The operators below are listed in descending order of precedence (the higher the position the higher the precedence). Operators listed at the same level have equal precedence.

Symbol Type of Operation Associativity
( ) [ ] . :: Parentheses, array indexers, property accessors, and nested resource accessor Left to right
! - Unary Right to left
% * / Multiplicative Left to right
+ - Additive Left to right
<= < > >= Relational Left to right
== != =~ !~ Equality Left to right
&& Logical AND Left to right
|| Logical OR Left to right
?? Coalesce Left to right
? : Conditional expression (ternary) Right to left

## Parentheses

Enclosing an expression between parentheses allows you to override the default Bicep operator precedence. For example, the expression x + y / z evaluates the division first and then the addition.
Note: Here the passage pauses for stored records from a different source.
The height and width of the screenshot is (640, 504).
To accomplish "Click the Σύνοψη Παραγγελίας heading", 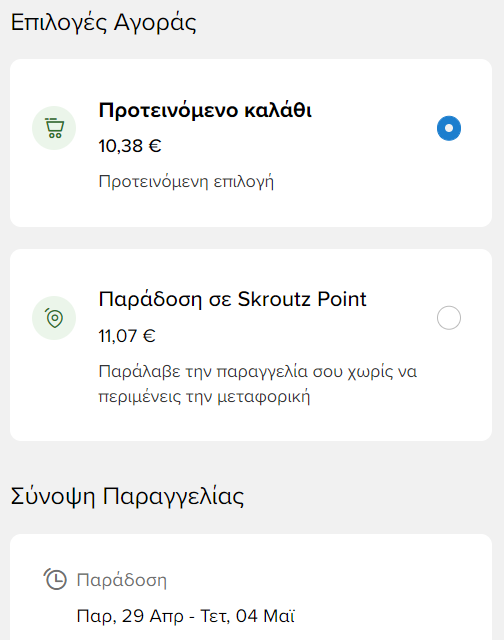I will click(127, 497).
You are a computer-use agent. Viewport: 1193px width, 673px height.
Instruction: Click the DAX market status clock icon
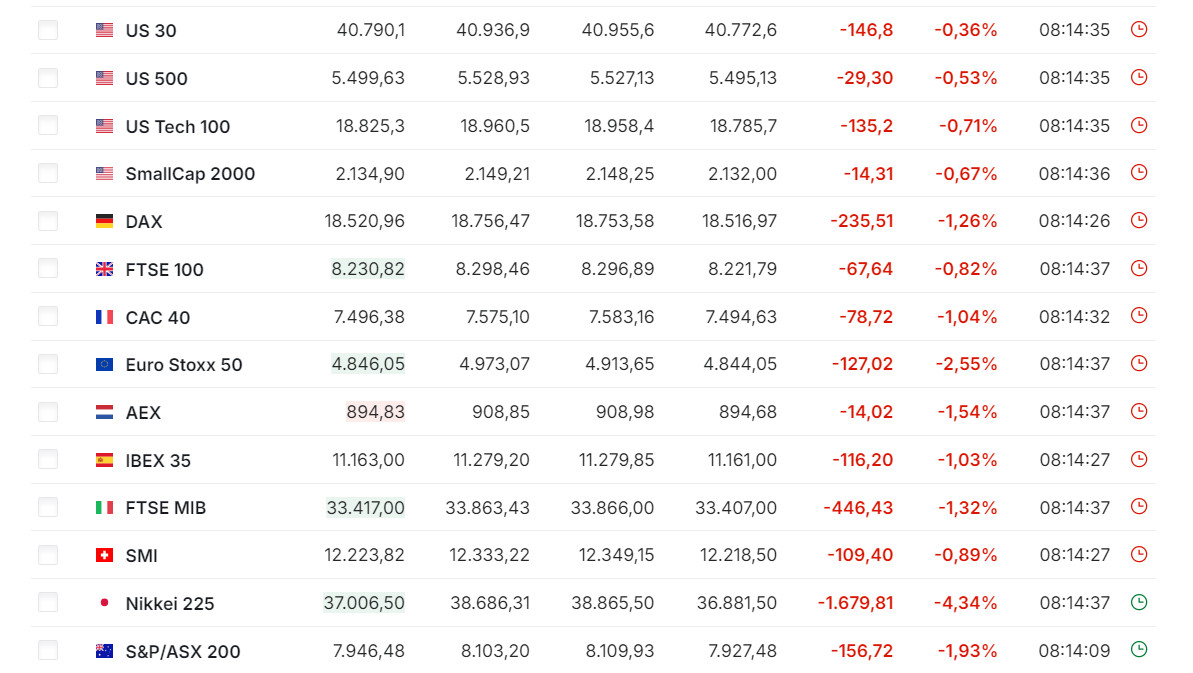[1138, 221]
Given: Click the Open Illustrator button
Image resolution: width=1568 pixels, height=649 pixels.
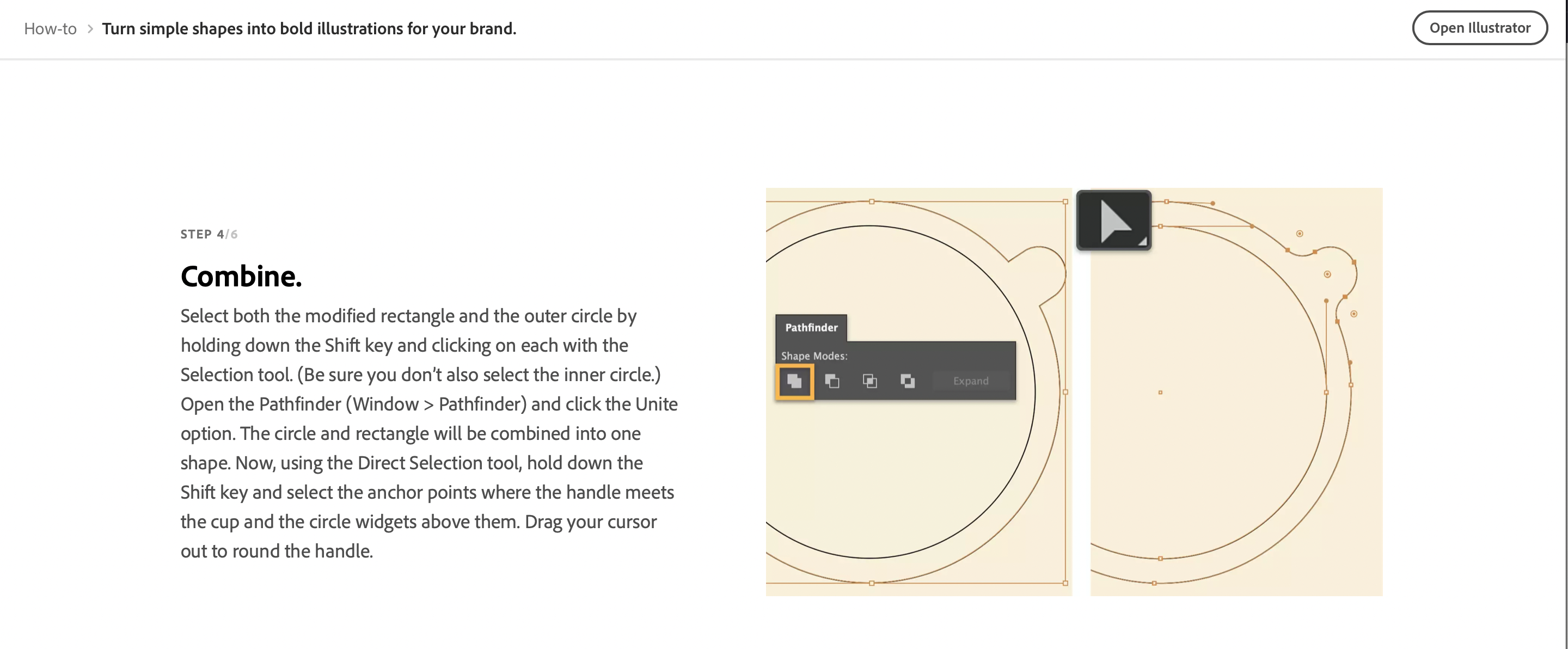Looking at the screenshot, I should (1479, 28).
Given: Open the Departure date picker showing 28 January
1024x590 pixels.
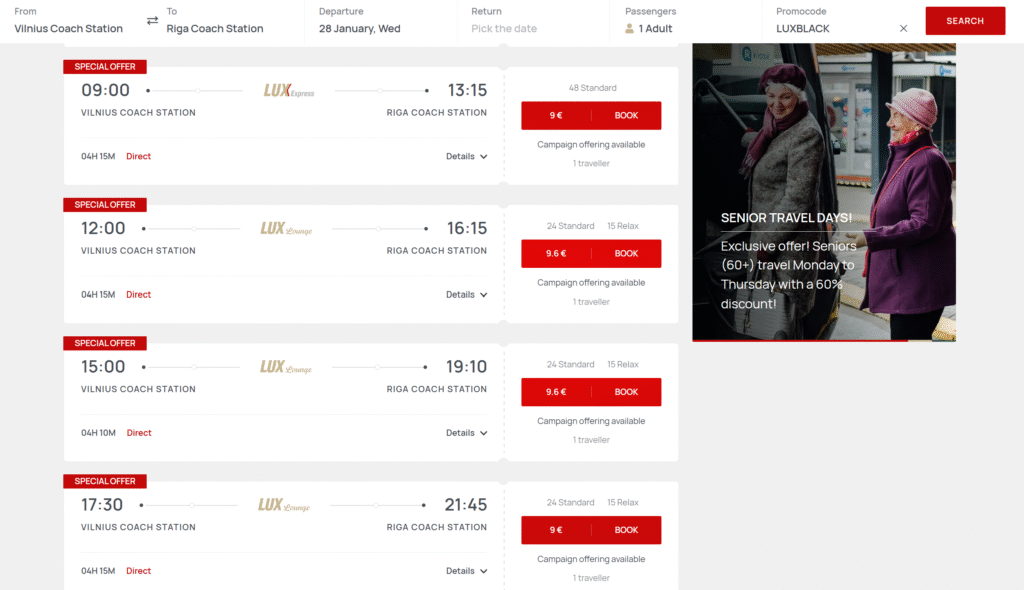Looking at the screenshot, I should [x=360, y=28].
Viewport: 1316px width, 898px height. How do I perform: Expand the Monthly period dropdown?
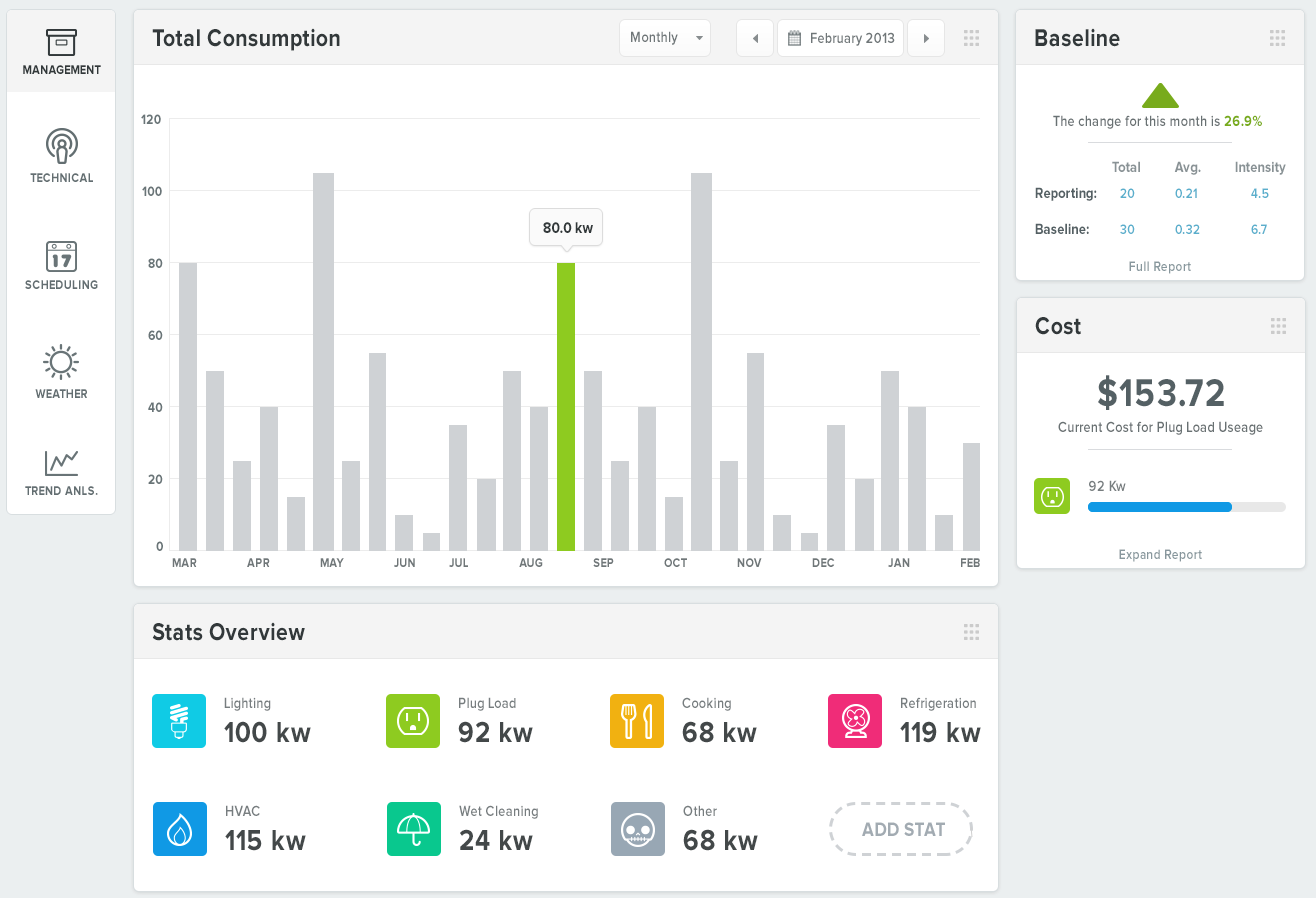pos(665,38)
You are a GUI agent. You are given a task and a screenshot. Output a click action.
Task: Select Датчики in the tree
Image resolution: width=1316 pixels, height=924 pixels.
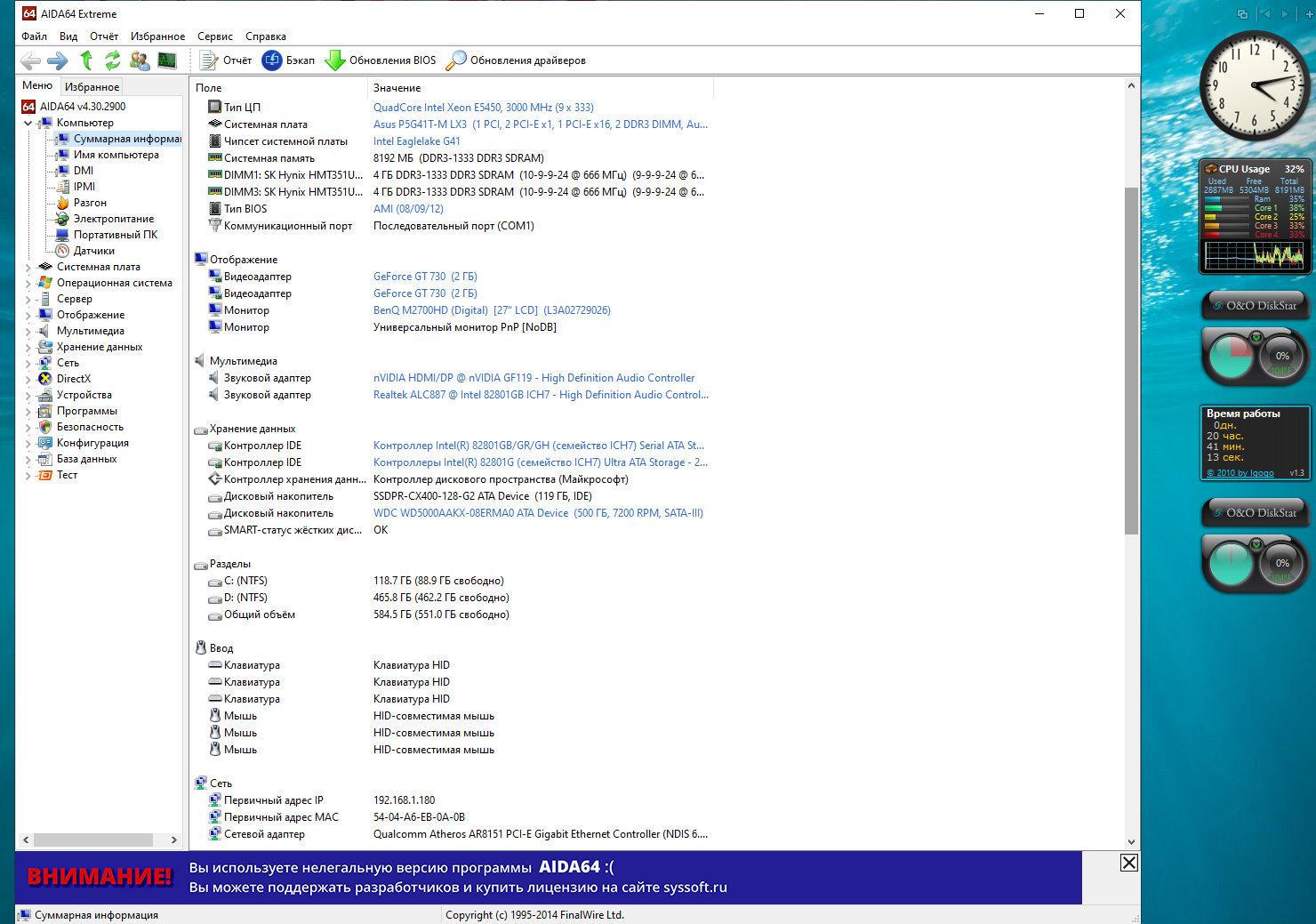pyautogui.click(x=93, y=251)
However, the expression (x + y) / z evaluates the addition first and division second.

## Accessor

The accessor operators are used to access nested resources and properties on objects.

Operator Name Description
[] Index accessor Access an element of an array or property on an object.
. Function accessor Call a function on a resource.
:: Nested resource accessor Access a nested resource from outside of the parent resource.
. Property accessor Access properties of an object.

## Comparison

The comparison operators compare values and return either true or false.

Operator Name Description
>= Greater than or equal Evaluates if the first value is greater than or equal to the second value.
> Greater than Evaluates if the first value is greater than the second value.
<= Less than or equal Evaluates if the first value is less than or equal to the second value.
< Less than Evaluates if the first value is less than the second value.
== Equals Evaluates if two values are equal.
!= Not equal Evaluates if two values are not equal.
=~ Equal case-insensitive Ignores case to determine if two values are equal.
!~ Not equal case-insensitive Ignores case to determine if two values are not equal.

## Logical

The logical operators evaluate boolean values, return non-null values, or evaluate a conditional expression.

Operator Name Description
&& And Returns true if all values are true.
|| Or Returns true if either value is true.
! Not Negates a boolean value. Takes one operand.
?? Coalesce Returns the first non-null value.
? : Conditional expression Evaluates a condition for true or false and returns a value.

## Null-forgiving

The null-forgiving operator suppresses all nullable warnings for the preceding expression.

Operator Name Description
! Null-forgiving Suppresses all nullable warnings for the preceding expression.

## Numeric

The numeric operators use integers to do calculations and return integer values.

Operator Name Description
* Multiply Multiplies two integers.
/ Divide Divides an integer by an integer.
% Modulo Divides an integer by an integer and returns the remainder.
- Subtract Subtracts one integer from another integer. Takes two operands.
- Minus (unary) Multiplies an integer by -1. Takes one operand.

Note

Subtract and minus use the same operator. The functionality is different because subtract uses two operands and minus uses one operand.

## Safe-dereference

The safe-dereference operator helps to prevent errors that can occur when attempting to access properties or elements without proper knowledge of their existence or value.

Operator Name Description
<base>.?<property>, <base>[?<index>] Safe-dereference Applies an object member access or an array element access operation to its operand only if that operand evaluates to non-null, otherwise, it returns null.